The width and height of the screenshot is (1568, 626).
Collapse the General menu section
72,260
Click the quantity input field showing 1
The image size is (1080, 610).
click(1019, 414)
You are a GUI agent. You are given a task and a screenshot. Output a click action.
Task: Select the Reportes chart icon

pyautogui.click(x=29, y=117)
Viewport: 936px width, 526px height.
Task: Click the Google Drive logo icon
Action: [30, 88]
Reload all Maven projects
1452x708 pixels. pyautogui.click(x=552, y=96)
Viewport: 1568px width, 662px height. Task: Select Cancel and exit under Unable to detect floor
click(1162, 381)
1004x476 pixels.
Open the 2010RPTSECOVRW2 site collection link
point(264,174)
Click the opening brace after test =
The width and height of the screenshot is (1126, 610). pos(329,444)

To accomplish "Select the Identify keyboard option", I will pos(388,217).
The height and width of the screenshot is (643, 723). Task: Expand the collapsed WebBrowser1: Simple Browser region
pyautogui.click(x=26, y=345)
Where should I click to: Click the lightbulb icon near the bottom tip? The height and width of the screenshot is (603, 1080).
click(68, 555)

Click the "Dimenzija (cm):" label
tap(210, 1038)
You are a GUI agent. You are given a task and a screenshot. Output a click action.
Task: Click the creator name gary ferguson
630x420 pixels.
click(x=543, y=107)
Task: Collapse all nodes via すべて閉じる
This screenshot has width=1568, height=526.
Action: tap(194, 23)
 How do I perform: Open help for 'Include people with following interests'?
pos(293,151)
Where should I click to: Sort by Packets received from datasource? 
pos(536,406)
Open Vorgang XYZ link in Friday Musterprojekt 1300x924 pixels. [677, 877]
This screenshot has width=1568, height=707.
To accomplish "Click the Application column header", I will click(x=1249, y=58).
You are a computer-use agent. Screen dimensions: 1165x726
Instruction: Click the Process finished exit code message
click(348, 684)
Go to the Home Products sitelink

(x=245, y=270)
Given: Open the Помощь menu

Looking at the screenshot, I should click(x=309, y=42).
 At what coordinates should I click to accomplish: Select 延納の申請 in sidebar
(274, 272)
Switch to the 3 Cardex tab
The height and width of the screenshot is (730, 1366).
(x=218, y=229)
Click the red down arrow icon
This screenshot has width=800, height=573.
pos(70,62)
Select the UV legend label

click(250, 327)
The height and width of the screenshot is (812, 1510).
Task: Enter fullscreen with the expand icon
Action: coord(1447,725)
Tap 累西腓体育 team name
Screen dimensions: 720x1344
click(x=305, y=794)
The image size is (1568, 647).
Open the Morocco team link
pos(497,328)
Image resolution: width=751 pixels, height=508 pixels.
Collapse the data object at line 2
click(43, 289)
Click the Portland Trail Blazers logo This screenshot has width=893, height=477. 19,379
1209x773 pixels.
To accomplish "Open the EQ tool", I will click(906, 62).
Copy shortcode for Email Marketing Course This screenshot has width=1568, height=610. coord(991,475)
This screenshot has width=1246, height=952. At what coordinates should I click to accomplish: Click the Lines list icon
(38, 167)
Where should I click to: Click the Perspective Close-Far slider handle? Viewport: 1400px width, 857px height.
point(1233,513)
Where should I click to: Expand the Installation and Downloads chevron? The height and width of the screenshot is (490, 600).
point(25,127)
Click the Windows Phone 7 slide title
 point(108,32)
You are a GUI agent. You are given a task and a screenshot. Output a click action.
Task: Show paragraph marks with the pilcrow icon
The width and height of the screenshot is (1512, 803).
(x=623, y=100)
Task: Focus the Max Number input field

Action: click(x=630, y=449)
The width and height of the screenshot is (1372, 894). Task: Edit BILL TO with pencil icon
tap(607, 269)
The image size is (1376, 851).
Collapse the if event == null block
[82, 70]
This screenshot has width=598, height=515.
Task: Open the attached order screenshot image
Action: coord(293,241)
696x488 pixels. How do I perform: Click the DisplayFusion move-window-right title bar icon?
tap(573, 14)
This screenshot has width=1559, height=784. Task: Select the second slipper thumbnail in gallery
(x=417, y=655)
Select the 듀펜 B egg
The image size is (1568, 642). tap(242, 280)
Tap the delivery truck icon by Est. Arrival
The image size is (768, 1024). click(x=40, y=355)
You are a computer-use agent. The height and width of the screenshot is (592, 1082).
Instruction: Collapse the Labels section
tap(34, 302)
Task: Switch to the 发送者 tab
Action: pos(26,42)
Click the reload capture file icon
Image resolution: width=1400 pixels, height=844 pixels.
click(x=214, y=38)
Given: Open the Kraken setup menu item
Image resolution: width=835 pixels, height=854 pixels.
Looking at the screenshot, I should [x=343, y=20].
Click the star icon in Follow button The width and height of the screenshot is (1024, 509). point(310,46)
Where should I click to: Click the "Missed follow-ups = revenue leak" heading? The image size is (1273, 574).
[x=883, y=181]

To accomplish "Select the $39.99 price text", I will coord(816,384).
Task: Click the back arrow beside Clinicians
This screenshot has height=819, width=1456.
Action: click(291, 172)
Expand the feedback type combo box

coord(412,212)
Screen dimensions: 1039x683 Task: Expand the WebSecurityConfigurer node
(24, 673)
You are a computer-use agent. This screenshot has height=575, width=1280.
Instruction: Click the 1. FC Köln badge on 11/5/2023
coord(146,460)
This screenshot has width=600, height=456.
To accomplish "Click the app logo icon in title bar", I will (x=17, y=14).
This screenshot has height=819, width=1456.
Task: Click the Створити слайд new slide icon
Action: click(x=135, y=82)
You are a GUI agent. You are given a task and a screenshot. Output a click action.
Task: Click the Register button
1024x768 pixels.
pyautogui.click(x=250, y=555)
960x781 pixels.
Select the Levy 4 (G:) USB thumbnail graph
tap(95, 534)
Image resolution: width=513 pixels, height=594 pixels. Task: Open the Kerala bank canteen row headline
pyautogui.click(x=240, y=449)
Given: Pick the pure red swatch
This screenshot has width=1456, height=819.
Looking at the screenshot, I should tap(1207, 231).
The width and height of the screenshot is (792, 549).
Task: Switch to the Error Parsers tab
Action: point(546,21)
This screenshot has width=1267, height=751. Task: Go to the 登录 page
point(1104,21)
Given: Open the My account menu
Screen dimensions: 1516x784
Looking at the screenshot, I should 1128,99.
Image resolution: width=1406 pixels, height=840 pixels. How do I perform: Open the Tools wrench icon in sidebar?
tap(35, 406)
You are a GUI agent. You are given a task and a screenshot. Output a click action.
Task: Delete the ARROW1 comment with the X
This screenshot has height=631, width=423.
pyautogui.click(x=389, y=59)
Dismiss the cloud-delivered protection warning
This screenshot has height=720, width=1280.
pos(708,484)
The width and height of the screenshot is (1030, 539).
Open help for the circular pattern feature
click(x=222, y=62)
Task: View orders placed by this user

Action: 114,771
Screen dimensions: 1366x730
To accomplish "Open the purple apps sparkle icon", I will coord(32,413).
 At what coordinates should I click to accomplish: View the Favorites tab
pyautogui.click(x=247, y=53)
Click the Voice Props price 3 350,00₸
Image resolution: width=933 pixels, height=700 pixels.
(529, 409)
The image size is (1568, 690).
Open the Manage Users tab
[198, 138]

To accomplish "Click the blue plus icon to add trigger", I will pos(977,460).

=======

## Objetivo del ejercicio:
Reúne todas las líneas de las filas en las que aparece la palabra "should". Ten en cuenta las mayúsculas y minúsculas.

## Respuesta del ejercicio:
Where should I click to: Click the lightbulb icon near the bottom tip? The height and width of the screenshot is (603, 1080).
Where should I click to: Sort by Packets received from datasource? 
Looking at the screenshot, I should click(x=309, y=42).
 At what coordinates should I click to accomplish: Select 延納の申請 in sidebar
This screenshot has width=1246, height=952. At what coordinates should I click to accomplish: Click the Lines list icon
Where should I click to: Click the Perspective Close-Far slider handle? Viewport: 1400px width, 857px height.
Where should I click to: Expand the Installation and Downloads chevron? The height and width of the screenshot is (490, 600).
Looking at the screenshot, I should [x=343, y=20].
Where should I click to: Click the "Missed follow-ups = revenue leak" heading? The image size is (1273, 574).
Looking at the screenshot, I should tap(1207, 231).
Looking at the screenshot, I should 1128,99.
 At what coordinates should I click to accomplish: View the Favorites tab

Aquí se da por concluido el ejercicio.